Michael J. Casey believes there is an even greater opportunity. He said, “I think El Salvador (population 6.4 million), one of the poorest countries in the Western Hemisphere, has an opportunity to make a far more groundbreaking energy play than the buzz generated by linking a volcano to a bitcoin mine.”

What he suggests is that Nayib Bukele’s government should work with miners, local community leaders and foreign investors to strategically fund the expansion of the country’s electricity coverage, specifically via a decentralized network of cheap, clean, cyber-secure, and community-empowering solar or wind-power microgrids.

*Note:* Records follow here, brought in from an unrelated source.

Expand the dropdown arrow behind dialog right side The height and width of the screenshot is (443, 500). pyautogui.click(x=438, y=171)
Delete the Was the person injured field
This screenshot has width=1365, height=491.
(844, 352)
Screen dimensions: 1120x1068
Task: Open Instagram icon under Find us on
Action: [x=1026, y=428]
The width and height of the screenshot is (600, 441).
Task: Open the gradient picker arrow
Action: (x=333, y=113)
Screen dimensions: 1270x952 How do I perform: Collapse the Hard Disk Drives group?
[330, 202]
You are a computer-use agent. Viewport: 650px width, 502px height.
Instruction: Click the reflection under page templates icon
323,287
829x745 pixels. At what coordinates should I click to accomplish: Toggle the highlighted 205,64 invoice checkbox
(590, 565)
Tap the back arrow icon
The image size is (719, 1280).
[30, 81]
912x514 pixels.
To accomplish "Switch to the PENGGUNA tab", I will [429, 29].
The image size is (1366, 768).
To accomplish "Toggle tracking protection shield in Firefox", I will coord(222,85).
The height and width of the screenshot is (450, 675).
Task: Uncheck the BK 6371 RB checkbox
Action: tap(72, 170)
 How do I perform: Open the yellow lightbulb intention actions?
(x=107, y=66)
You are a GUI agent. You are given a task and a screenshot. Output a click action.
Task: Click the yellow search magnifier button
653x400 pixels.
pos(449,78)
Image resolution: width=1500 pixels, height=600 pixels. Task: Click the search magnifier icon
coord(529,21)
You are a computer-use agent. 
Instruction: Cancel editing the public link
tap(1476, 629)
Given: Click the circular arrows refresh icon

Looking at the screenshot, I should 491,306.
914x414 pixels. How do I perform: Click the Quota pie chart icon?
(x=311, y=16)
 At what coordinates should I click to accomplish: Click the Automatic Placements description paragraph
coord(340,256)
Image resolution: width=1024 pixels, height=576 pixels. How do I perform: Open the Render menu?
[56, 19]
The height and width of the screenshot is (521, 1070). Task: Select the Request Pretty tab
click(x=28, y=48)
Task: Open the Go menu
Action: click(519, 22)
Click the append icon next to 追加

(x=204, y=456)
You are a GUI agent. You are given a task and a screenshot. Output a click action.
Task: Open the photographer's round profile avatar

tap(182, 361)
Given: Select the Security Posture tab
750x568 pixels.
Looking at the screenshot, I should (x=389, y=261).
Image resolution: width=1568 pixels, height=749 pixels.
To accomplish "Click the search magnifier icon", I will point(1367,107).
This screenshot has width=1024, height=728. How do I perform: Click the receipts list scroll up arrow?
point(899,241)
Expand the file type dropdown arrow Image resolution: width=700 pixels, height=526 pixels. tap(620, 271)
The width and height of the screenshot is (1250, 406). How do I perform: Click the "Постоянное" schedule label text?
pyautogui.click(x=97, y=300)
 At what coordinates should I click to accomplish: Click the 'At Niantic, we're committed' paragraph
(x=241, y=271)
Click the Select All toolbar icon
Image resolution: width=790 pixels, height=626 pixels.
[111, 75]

As Casey says, there is a narrative about bitcoin destroying the planet that needs to be addressed. Miners prefer low-cost green sources of power and for that reason they can be a considerable force in leading the way to a green energy infrastructure, and not just in El Salvador. Casey adds, “If executed properly, El Salvador’s bitcoin project could achieve a host of the United Nations’ Sustainable Development Goals (SDGs).”

Across the world, bitcoin miners are already tapping into existing renewable or stranded energy sources, such as wasted natural gas destined for flaring and underwriting the development of green electricity infrastructures to serve wider communities. 

Furthermore, Harry Sudock, vice president of strategy at mining infrastructure provider GRIID, told Casey his company is seeing relentless demand from wind, hydro and solar developers for bitcoin mining and that co-locating facilities offers revenue guarantees that allow communities to expand renewables to serve local people. Casey says, “In other words, bitcoin mining can serve as that missing piece of risk capital needed to kick-start infrastructure projects, not only to shift the world toward renewable energy but also to foster economic development.”

He suggests finding funding for “community-based green power projects run as regional microgrids.”

Most importantly, he adds, “if bitcoin miners source their power from local, community-based grids, their payments for it – transferred in newly legal tender bitcoin – will go to those communities, providing a steady long-term source of income.”

We must acknowledge that at the moment bitcoin miners do use large amounts of fossil fuel energy, but the moment to change that is right now.